La société civile tunisienne commémore la journée nationale de lutte contre la torture

 

Le 8 mai de chaque année, la Tunisie commémore la journée nationale de lutte contre la torture, en mémoire de la disparition du martyre Nabil Barketi, mort sous la torture dans le poste de police à Gaafour le 8 mai 1987. La société civile et politique tunisienne a consacré cette date comme une tradition militante depuis des décennies et demande chaque année aux autorités de la reconnaître officiellement comme journée nationale de lutte contre la torture.

Notre pays commémore le 8 mai cette année alors que les fléaux de la torture et de l’impunité continuent à se propager sous le regard indulgent de l’État qui continue à se soustraire à ses responsabilités en matière de réparation des victimes de torture et de violations graves des droits humains. Exemple parmi d’autres, l’affaire de la mort d’Omar Labidi dans laquelle les policiers accusés ignorent leur procès.

La Tunisie a ratifié la plupart des conventions internationales relatives aux droits de l’Homme. Bien que ces conventions priment légalement sur le droit tunisien, les lois nationales demeurent pour beaucoup non conformes au droit international des droits de l’Homme. Il en va ainsi par exemple de la définition inadéquate de la torture dans le code pénal tunisien, ou encore des textes régissant le système judiciaire qui ne garantissent pas la protection et la réparation des victimes.

Le processus de justice transitionnelle fait lui-aussi l’objet de graves obstructions. Après la publication du rapport final de l’Instance Vérité et Dignité au Journal officiel le 24 juin 2020, l’État disposait d’un délai d’un an pour élaborer, après consultation de la société civile, un plan de mise en œuvre des recommandations du rapport concernant la réforme des institutions, la garantie de non-répétition des violations, la restitution des fonds publics détournés et la préservation de la mémoire nationale. Près de deux ans plus tard, l’État n’a toujours pas honoré ses engagements.

De même, les chambres criminelles spécialisées en justice transitionnelle sont confrontées à de nombreuses entraves qui compromettent l’avancement de leurs travaux.
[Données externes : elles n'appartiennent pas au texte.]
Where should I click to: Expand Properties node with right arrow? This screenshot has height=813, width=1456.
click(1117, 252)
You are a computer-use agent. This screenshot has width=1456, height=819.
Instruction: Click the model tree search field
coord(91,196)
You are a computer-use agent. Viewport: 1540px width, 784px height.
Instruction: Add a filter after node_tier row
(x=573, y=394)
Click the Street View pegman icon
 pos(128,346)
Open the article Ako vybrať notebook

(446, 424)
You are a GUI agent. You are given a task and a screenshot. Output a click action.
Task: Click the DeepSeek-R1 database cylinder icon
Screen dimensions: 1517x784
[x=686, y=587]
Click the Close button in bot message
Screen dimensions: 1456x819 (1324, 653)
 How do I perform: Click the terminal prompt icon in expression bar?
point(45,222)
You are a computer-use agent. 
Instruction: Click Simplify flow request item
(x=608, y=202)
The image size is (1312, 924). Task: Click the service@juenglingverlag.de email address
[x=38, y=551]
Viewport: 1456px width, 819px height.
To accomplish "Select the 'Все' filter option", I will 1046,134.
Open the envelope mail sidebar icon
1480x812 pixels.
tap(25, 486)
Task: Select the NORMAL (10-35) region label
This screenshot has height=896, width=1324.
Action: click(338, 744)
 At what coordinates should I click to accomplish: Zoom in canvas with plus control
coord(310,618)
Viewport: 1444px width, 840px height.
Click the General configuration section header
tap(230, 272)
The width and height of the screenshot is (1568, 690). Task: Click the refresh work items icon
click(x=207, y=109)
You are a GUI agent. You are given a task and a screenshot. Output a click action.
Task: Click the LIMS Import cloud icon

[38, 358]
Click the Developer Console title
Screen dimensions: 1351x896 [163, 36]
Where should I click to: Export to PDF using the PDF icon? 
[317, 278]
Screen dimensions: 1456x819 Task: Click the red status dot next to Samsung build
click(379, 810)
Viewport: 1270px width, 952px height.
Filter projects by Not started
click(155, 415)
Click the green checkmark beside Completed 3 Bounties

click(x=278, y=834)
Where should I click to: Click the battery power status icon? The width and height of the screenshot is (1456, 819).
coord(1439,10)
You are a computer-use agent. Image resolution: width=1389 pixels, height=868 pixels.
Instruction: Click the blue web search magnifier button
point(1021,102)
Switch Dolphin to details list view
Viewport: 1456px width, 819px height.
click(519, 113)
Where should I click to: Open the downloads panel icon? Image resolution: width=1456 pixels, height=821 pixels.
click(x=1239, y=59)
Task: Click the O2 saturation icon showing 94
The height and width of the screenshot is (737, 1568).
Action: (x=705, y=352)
Elles achèveront, le 29 mai, leur 4ème année de travail depuis la tenue de la première audience le 29 mai 2018 à Gabes dans le dossier de Kamel Matmati, victime de disparition forcée et de torture dont le sort reste inconnu jusqu’à présent.

Quatre années marquées par l’instabilité de la composition des chambres résultant du mouvement de rotation annuel des magistrats, l’absence de nombreux accusés à leur procès sur incitation et encouragements explicites de plusieurs syndicats des forces de sécurité, le défaut de protection des juges et des victimes et finalement l’absence totale de toute volonté politique de soutenir et renforcer les travaux des chambres.

A l’occasion de cette journée de commémoration, la société civile tunisienne réitère sa volonté de militer pour éradiquer le fléau de la torture et achever le processus de justice transitionnelle, seul mécanisme à même de garantir la non-répétition des violations du passé et la réforme des institutions.